A US immigration agent shot and wounded a ​man and a woman in Portland, Oregon, authorities said on Thursday, leading local officials to call for calm given public outrage over the ICE shooting death of a Minnesota woman a day earlier.
“We understand the heightened emotion and tension many are feeling in the wake of the shooting in Minneapolis, but I am asking the community to remain calm as we work to learn more,” Portland police chief Bob Day said in a statement.
The Portland shooting unfolded Thursday afternoon as US Border Patrol ‌agents were ‌conducting a targeted vehicle stop, the Department of Homeland ‌Security ⁠said ​in a ‌statement.
The statement said the driver, a suspected Venezuelan gang member, attempted to “weaponize” his vehicle and run over the agents.
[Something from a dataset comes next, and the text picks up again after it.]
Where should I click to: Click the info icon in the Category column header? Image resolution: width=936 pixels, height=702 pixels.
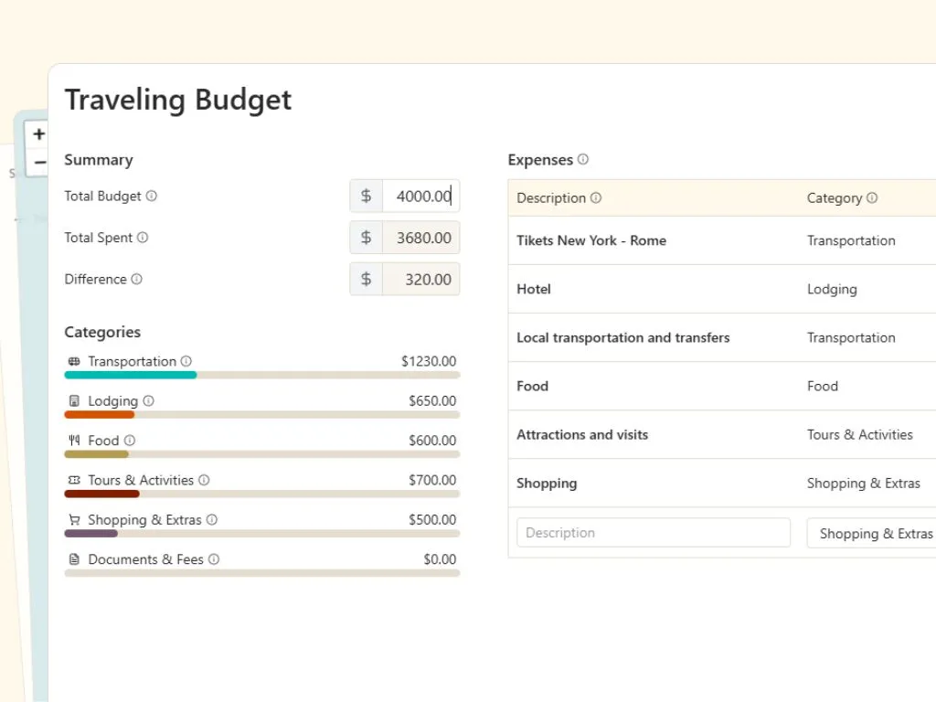point(873,198)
In response, DHS said, “an agent fired a defensive shot” and the driver and a passenger drove away.
Reuters was unable to independently verify the circumstances of the incident.
Portland police said that the shooting took place near a medical clinic in eastern Portland. Six minutes after arriving at the scene and determining federal agents were involved in ⁠the shooting, police were informed that two people with gunshot wounds — a man and a woman — were asking for ‌help at a location about 2 miles (3 km) to the ‍northeast of the medical clinic.
Police said ‍they applied tourniquets to the man and woman, who were taken to a ‍hospital. Their condition was unknown.
The shooting came just a day after a federal agent from US Immigration and Customs Enforcement (ICE), a separate agency within the Department of Homeland Security, fatally shot a 37-year-old mother of three in her car in Minneapolis.
That shooting has prompted two days ​of protests in Minneapolis. Officers from both ICE and Border Patrol have been deployed in cities across the United States as part of Republican President Donald ⁠Trump’s immigration crackdown.
While the aggressive enforcement operations have been cheered by the president’s supporters, Democrats and civil rights activists have decried the posture as an unnecessary provocation.
US officials contend criminal suspects and anti-Trump activists have increasingly used their cars as weapons, though video evidence has sometimes contradicted their claims.
Portland Mayor Keith Wilson said in a statement his city was now grappling with violence at the hands of federal agents and that “we cannot sit by while constitutional protections erode and bloodshed mounts.”
He called on ICE to halt all its operations in the city until an investigation can be completed.
“Federal militarization undermines effective, community-based public safety, and it runs counter to the values that define our region,” Wilson said. “I will use ‌every legal and legislative tool available to protect our residents’ civil and human rights.”